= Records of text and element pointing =
——

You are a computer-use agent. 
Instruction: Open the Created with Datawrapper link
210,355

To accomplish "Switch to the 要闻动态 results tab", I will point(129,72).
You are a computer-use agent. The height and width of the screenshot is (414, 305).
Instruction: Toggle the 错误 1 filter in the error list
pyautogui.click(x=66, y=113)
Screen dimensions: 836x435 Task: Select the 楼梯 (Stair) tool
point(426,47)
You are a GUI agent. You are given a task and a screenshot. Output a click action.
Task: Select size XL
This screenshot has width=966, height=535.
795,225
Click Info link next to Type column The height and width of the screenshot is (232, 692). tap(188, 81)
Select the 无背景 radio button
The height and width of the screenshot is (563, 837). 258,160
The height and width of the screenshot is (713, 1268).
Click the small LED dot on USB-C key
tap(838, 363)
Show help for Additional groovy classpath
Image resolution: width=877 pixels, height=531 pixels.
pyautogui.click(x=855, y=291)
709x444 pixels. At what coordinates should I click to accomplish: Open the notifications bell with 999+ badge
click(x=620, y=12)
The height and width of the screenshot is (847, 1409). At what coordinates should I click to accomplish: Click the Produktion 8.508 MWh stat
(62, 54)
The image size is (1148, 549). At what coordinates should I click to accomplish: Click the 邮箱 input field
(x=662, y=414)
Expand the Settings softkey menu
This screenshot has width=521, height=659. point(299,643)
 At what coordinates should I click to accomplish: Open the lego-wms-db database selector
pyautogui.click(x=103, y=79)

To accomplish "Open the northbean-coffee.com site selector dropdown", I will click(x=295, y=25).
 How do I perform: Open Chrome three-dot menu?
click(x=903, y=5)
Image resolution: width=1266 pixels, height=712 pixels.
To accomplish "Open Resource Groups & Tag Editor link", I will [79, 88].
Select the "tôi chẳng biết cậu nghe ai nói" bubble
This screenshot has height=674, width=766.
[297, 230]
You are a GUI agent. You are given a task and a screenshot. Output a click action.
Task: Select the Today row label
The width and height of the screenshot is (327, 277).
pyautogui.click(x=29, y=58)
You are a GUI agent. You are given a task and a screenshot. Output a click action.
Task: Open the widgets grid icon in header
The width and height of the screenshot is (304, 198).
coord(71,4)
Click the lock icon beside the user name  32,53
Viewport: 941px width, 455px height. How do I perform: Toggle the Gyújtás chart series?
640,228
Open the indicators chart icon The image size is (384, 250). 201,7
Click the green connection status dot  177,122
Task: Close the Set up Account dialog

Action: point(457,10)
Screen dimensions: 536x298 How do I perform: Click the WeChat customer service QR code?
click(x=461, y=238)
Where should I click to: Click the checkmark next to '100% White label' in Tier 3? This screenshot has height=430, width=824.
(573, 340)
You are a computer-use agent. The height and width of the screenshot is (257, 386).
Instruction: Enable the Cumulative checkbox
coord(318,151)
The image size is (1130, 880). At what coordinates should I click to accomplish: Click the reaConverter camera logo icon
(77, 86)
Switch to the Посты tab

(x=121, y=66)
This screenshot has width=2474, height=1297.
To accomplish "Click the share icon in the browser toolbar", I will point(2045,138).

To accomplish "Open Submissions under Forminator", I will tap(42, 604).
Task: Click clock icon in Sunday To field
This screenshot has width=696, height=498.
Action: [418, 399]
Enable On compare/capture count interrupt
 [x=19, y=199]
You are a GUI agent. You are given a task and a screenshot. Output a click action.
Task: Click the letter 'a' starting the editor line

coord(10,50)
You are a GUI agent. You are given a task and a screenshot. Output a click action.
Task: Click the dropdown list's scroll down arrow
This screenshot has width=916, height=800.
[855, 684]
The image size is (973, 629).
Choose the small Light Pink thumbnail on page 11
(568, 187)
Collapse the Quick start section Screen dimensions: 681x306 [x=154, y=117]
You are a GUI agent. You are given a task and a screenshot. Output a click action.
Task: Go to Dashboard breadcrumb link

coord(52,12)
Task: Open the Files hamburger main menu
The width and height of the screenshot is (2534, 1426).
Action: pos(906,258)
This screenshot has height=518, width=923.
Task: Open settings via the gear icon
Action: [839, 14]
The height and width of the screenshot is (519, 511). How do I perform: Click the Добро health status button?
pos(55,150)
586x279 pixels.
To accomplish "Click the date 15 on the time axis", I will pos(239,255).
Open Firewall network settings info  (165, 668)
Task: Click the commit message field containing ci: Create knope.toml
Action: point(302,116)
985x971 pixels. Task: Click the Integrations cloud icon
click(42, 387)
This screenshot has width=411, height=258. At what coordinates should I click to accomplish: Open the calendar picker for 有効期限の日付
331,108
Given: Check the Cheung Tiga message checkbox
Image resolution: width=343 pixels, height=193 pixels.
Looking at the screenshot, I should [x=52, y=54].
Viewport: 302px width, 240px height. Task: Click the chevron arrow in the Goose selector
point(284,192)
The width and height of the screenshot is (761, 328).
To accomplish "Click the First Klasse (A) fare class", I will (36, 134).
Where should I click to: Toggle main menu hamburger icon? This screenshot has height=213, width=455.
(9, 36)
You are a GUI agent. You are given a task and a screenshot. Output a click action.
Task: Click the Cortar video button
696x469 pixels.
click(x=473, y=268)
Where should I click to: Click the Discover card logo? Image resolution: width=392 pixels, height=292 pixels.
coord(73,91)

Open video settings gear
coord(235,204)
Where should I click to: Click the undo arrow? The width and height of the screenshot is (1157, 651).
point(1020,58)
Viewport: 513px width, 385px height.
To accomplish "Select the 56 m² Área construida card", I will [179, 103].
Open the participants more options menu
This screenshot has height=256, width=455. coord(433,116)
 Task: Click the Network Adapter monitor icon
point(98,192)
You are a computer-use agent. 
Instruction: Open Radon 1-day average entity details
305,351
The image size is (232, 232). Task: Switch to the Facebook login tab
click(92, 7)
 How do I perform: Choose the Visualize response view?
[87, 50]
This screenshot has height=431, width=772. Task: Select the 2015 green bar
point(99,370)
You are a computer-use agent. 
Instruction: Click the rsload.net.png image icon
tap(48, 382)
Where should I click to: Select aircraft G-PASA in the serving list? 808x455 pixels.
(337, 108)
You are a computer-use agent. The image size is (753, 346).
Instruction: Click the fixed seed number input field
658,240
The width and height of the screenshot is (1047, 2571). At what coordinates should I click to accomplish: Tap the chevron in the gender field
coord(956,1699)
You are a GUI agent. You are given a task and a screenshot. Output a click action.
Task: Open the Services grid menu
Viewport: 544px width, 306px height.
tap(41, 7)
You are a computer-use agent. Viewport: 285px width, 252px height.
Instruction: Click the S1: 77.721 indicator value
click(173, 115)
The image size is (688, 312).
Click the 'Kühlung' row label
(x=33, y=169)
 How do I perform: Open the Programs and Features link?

——

Swap "GUI agent" for "interface agent" everywhere in the listing above, and reproduce all of its lines with nothing else altered.

You are a computer-use agent. 
Instruction: Open the Created with Datawrapper link
210,355

To accomplish "Switch to the 要闻动态 results tab", I will point(129,72).
You are a computer-use agent. The height and width of the screenshot is (414, 305).
Instruction: Toggle the 错误 1 filter in the error list
pyautogui.click(x=66, y=113)
Screen dimensions: 836x435 Task: Select the 楼梯 (Stair) tool
point(426,47)
You are a interface agent. You are given a task and a screenshot. Output a click action.
Task: Select size XL
This screenshot has width=966, height=535.
795,225
Click Info link next to Type column The height and width of the screenshot is (232, 692). tap(188, 81)
Select the 无背景 radio button
The height and width of the screenshot is (563, 837). 258,160
The height and width of the screenshot is (713, 1268).
Click the small LED dot on USB-C key
tap(838, 363)
Show help for Additional groovy classpath
Image resolution: width=877 pixels, height=531 pixels.
pyautogui.click(x=855, y=291)
709x444 pixels. At what coordinates should I click to accomplish: Open the notifications bell with 999+ badge
click(x=620, y=12)
The height and width of the screenshot is (847, 1409). At what coordinates should I click to accomplish: Click the Produktion 8.508 MWh stat
(62, 54)
The image size is (1148, 549). At what coordinates should I click to accomplish: Click the 邮箱 input field
(x=662, y=414)
Expand the Settings softkey menu
This screenshot has width=521, height=659. point(299,643)
 At what coordinates should I click to accomplish: Open the lego-wms-db database selector
pyautogui.click(x=103, y=79)

To accomplish "Open the northbean-coffee.com site selector dropdown", I will click(x=295, y=25).
 How do I perform: Open Chrome three-dot menu?
click(x=903, y=5)
Image resolution: width=1266 pixels, height=712 pixels.
To accomplish "Open Resource Groups & Tag Editor link", I will [79, 88].
Select the "tôi chẳng biết cậu nghe ai nói" bubble
This screenshot has height=674, width=766.
[297, 230]
You are a interface agent. You are given a task and a screenshot. Output a click action.
Task: Select the Today row label
The width and height of the screenshot is (327, 277).
pyautogui.click(x=29, y=58)
You are a interface agent. You are given a task and a screenshot. Output a click action.
Task: Open the widgets grid icon in header
The width and height of the screenshot is (304, 198).
coord(71,4)
Click the lock icon beside the user name  32,53
Viewport: 941px width, 455px height. How do I perform: Toggle the Gyújtás chart series?
640,228
Open the indicators chart icon The image size is (384, 250). 201,7
Click the green connection status dot  177,122
Task: Close the Set up Account dialog

Action: point(457,10)
Screen dimensions: 536x298 How do I perform: Click the WeChat customer service QR code?
click(x=461, y=238)
Where should I click to: Click the checkmark next to '100% White label' in Tier 3? This screenshot has height=430, width=824.
(573, 340)
You are a computer-use agent. The height and width of the screenshot is (257, 386).
Instruction: Enable the Cumulative checkbox
coord(318,151)
The image size is (1130, 880). At what coordinates should I click to accomplish: Click the reaConverter camera logo icon
(77, 86)
Switch to the Посты tab

(x=121, y=66)
This screenshot has width=2474, height=1297.
To accomplish "Click the share icon in the browser toolbar", I will point(2045,138).

To accomplish "Open Submissions under Forminator", I will tap(42, 604).
Task: Click clock icon in Sunday To field
This screenshot has width=696, height=498.
Action: [418, 399]
Enable On compare/capture count interrupt
 [x=19, y=199]
You are a interface agent. You are given a task and a screenshot. Output a click action.
Task: Click the letter 'a' starting the editor line

coord(10,50)
You are a interface agent. You are given a task and a screenshot. Output a click action.
Task: Click the dropdown list's scroll down arrow
This screenshot has width=916, height=800.
[855, 684]
The image size is (973, 629).
Choose the small Light Pink thumbnail on page 11
(568, 187)
Collapse the Quick start section Screen dimensions: 681x306 [x=154, y=117]
You are a interface agent. You are given a task and a screenshot. Output a click action.
Task: Go to Dashboard breadcrumb link

coord(52,12)
Task: Open the Files hamburger main menu
The width and height of the screenshot is (2534, 1426).
Action: pos(906,258)
This screenshot has height=518, width=923.
Task: Open settings via the gear icon
Action: [839, 14]
The height and width of the screenshot is (519, 511). How do I perform: Click the Добро health status button?
pos(55,150)
586x279 pixels.
To accomplish "Click the date 15 on the time axis", I will pos(239,255).
Open Firewall network settings info  (165, 668)
Task: Click the commit message field containing ci: Create knope.toml
Action: point(302,116)
985x971 pixels. Task: Click the Integrations cloud icon
click(42, 387)
This screenshot has width=411, height=258. At what coordinates should I click to accomplish: Open the calendar picker for 有効期限の日付
331,108
Given: Check the Cheung Tiga message checkbox
Image resolution: width=343 pixels, height=193 pixels.
Looking at the screenshot, I should [x=52, y=54].
Viewport: 302px width, 240px height. Task: Click the chevron arrow in the Goose selector
point(284,192)
The width and height of the screenshot is (761, 328).
To accomplish "Click the First Klasse (A) fare class", I will (36, 134).
Where should I click to: Toggle main menu hamburger icon? This screenshot has height=213, width=455.
(9, 36)
You are a interface agent. You are given a task and a screenshot. Output a click action.
Task: Click the Cortar video button
696x469 pixels.
click(x=473, y=268)
Where should I click to: Click the Discover card logo? Image resolution: width=392 pixels, height=292 pixels.
coord(73,91)

Open video settings gear
coord(235,204)
Where should I click to: Click the undo arrow? The width and height of the screenshot is (1157, 651).
point(1020,58)
Viewport: 513px width, 385px height.
To accomplish "Select the 56 m² Área construida card", I will [179, 103].
Open the participants more options menu
This screenshot has height=256, width=455. coord(433,116)
 Task: Click the Network Adapter monitor icon
point(98,192)
You are a computer-use agent. 
Instruction: Open Radon 1-day average entity details
305,351
The image size is (232, 232). Task: Switch to the Facebook login tab
click(92, 7)
 How do I perform: Choose the Visualize response view?
[87, 50]
This screenshot has height=431, width=772. Task: Select the 2015 green bar
point(99,370)
You are a computer-use agent. 
Instruction: Click the rsload.net.png image icon
tap(48, 382)
Where should I click to: Select aircraft G-PASA in the serving list? 808x455 pixels.
(337, 108)
You are a computer-use agent. The image size is (753, 346).
Instruction: Click the fixed seed number input field
658,240
The width and height of the screenshot is (1047, 2571). At what coordinates should I click to accomplish: Tap the chevron in the gender field
coord(956,1699)
You are a interface agent. You are given a task and a screenshot. Output a click action.
Task: Open the Services grid menu
Viewport: 544px width, 306px height.
tap(41, 7)
You are a computer-use agent. Viewport: 285px width, 252px height.
Instruction: Click the S1: 77.721 indicator value
click(173, 115)
The image size is (688, 312).
Click the 'Kühlung' row label
(x=33, y=169)
 How do I perform: Open the Programs and Features link?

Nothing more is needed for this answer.